Could you find each line of the data below that contains the word "computer" and copy those lines?

---------- Data records

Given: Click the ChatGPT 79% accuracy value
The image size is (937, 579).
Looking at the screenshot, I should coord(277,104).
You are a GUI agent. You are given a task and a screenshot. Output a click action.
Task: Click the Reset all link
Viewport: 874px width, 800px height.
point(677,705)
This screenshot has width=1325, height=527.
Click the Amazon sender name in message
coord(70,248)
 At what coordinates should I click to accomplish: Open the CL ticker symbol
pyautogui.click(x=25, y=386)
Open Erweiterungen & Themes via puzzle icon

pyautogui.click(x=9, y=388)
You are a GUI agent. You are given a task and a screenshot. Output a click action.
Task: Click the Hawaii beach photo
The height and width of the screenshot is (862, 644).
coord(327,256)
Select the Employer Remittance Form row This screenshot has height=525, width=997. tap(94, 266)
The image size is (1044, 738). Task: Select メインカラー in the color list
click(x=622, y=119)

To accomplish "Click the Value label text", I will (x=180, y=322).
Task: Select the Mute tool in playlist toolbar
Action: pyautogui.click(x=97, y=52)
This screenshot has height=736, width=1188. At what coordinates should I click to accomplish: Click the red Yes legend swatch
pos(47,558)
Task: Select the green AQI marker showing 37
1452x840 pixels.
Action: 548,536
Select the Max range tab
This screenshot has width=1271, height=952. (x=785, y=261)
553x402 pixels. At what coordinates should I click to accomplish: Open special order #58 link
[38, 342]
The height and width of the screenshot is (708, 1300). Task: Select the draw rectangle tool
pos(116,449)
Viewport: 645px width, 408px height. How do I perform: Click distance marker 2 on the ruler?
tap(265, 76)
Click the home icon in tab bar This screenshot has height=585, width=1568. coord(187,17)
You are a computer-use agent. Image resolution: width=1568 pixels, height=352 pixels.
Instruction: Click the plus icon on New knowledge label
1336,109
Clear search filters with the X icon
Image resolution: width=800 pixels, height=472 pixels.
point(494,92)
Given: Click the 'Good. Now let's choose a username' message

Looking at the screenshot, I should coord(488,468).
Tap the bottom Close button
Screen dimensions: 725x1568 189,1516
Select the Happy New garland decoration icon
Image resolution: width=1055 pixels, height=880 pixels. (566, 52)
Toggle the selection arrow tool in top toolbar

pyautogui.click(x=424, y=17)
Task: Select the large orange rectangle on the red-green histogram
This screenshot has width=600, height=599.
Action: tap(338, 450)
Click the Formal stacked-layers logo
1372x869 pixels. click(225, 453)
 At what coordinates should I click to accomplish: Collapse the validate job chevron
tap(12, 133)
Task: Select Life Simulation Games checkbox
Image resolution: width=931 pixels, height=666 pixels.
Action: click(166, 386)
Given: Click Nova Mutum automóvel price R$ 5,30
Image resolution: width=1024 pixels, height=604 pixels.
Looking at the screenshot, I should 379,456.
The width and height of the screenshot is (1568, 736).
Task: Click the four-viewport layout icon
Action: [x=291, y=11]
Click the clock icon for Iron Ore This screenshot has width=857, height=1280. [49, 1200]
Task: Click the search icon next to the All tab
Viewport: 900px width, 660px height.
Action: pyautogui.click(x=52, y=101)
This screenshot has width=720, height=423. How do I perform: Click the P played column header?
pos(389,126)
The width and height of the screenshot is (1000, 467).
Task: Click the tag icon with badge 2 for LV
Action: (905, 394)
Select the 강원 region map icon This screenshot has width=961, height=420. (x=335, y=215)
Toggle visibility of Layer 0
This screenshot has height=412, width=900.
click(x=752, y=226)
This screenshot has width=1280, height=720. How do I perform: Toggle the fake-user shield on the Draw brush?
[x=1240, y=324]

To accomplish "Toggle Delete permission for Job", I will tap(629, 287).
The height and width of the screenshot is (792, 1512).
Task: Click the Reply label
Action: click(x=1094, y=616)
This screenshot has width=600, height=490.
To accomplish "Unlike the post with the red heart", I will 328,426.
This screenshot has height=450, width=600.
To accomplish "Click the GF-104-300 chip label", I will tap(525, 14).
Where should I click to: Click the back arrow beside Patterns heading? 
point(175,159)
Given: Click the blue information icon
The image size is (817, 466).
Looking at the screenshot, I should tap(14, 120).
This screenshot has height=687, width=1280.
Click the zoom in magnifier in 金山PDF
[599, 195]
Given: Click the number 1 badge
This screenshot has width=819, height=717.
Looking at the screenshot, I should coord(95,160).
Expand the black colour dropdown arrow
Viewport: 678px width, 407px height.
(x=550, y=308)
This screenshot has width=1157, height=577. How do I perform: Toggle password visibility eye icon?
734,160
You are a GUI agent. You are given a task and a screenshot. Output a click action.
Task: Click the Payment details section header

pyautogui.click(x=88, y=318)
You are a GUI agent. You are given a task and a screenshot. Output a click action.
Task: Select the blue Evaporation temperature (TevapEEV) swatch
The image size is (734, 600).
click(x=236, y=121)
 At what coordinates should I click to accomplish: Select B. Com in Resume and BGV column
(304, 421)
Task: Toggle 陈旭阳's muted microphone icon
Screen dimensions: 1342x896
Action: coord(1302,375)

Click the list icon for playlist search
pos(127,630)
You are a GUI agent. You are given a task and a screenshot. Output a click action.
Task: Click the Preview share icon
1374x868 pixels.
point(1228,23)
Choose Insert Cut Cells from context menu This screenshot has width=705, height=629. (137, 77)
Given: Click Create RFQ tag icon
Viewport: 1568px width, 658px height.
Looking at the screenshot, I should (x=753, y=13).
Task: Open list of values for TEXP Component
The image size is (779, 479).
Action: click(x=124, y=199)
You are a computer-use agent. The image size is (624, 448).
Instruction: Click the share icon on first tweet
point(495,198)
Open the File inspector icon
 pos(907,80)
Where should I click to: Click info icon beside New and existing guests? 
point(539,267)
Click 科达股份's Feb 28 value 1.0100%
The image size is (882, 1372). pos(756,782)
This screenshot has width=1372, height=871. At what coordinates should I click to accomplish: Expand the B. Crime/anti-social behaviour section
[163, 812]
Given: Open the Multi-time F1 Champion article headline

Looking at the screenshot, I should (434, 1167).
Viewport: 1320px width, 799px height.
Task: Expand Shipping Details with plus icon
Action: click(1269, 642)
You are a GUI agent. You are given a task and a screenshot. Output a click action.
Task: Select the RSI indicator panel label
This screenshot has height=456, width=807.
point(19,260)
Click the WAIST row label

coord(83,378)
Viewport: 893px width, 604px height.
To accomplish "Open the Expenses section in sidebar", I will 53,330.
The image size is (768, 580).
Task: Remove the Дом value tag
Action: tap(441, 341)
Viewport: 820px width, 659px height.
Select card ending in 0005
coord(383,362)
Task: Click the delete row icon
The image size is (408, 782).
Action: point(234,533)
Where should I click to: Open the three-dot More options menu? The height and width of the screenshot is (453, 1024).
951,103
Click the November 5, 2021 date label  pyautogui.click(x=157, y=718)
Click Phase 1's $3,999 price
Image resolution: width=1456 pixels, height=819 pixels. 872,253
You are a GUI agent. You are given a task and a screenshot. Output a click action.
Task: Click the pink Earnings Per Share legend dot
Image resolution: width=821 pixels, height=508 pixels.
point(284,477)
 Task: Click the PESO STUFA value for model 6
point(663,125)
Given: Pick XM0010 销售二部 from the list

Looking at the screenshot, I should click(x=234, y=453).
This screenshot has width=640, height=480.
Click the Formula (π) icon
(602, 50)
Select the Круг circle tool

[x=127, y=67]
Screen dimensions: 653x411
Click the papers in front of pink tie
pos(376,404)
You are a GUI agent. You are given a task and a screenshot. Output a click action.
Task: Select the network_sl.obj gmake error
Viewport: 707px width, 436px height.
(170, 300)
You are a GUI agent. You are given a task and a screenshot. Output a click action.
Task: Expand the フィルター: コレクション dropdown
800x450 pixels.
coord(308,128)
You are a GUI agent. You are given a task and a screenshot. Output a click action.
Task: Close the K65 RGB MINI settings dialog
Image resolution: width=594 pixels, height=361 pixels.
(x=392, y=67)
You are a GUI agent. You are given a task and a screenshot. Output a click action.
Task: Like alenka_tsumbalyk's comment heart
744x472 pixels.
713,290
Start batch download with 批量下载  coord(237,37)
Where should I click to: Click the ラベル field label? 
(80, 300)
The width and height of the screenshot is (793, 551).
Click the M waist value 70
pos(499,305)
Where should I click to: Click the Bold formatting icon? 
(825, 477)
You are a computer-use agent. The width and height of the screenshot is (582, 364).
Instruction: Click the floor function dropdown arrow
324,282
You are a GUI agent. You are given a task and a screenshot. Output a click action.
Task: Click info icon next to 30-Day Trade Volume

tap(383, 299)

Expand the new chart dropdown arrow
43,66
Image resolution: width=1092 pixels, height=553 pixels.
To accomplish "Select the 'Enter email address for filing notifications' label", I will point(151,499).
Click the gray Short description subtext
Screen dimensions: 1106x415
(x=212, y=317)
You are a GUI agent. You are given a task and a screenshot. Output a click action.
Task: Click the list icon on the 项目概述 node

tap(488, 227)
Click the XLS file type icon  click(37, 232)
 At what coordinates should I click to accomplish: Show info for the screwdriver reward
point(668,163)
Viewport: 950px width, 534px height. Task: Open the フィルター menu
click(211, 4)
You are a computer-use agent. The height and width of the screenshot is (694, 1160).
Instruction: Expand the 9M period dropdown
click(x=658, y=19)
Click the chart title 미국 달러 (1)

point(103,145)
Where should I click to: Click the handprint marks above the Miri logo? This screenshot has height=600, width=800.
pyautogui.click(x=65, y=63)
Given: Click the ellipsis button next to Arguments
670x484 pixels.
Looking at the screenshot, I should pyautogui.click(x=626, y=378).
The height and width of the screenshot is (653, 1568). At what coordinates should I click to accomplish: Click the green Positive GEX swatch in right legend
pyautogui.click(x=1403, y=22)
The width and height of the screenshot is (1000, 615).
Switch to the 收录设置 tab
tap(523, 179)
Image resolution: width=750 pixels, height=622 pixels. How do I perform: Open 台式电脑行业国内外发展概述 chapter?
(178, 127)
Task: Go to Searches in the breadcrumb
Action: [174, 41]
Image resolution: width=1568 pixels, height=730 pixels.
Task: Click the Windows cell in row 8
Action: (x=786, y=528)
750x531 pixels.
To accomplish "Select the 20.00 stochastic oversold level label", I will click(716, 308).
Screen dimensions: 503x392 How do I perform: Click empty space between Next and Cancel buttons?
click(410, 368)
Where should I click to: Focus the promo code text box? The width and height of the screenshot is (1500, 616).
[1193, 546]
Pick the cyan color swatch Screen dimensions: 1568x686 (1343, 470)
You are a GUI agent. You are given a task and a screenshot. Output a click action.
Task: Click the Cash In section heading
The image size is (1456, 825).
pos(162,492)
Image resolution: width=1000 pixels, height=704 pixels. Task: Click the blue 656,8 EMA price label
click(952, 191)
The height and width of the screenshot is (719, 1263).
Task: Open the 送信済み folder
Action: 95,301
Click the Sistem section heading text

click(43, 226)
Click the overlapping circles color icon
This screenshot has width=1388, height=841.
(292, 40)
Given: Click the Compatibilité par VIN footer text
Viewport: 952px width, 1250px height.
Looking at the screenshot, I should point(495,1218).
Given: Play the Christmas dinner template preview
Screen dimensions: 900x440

--------------------

**Solution:**
You are a computer-use agent. Image resolution: width=1568 pixels, height=352 pixels.
You are a computer-use agent. The image size is (624, 448).
You are a computer-use agent. The width and height of the screenshot is (582, 364).
You are a computer-use agent. The height and width of the screenshot is (694, 1160).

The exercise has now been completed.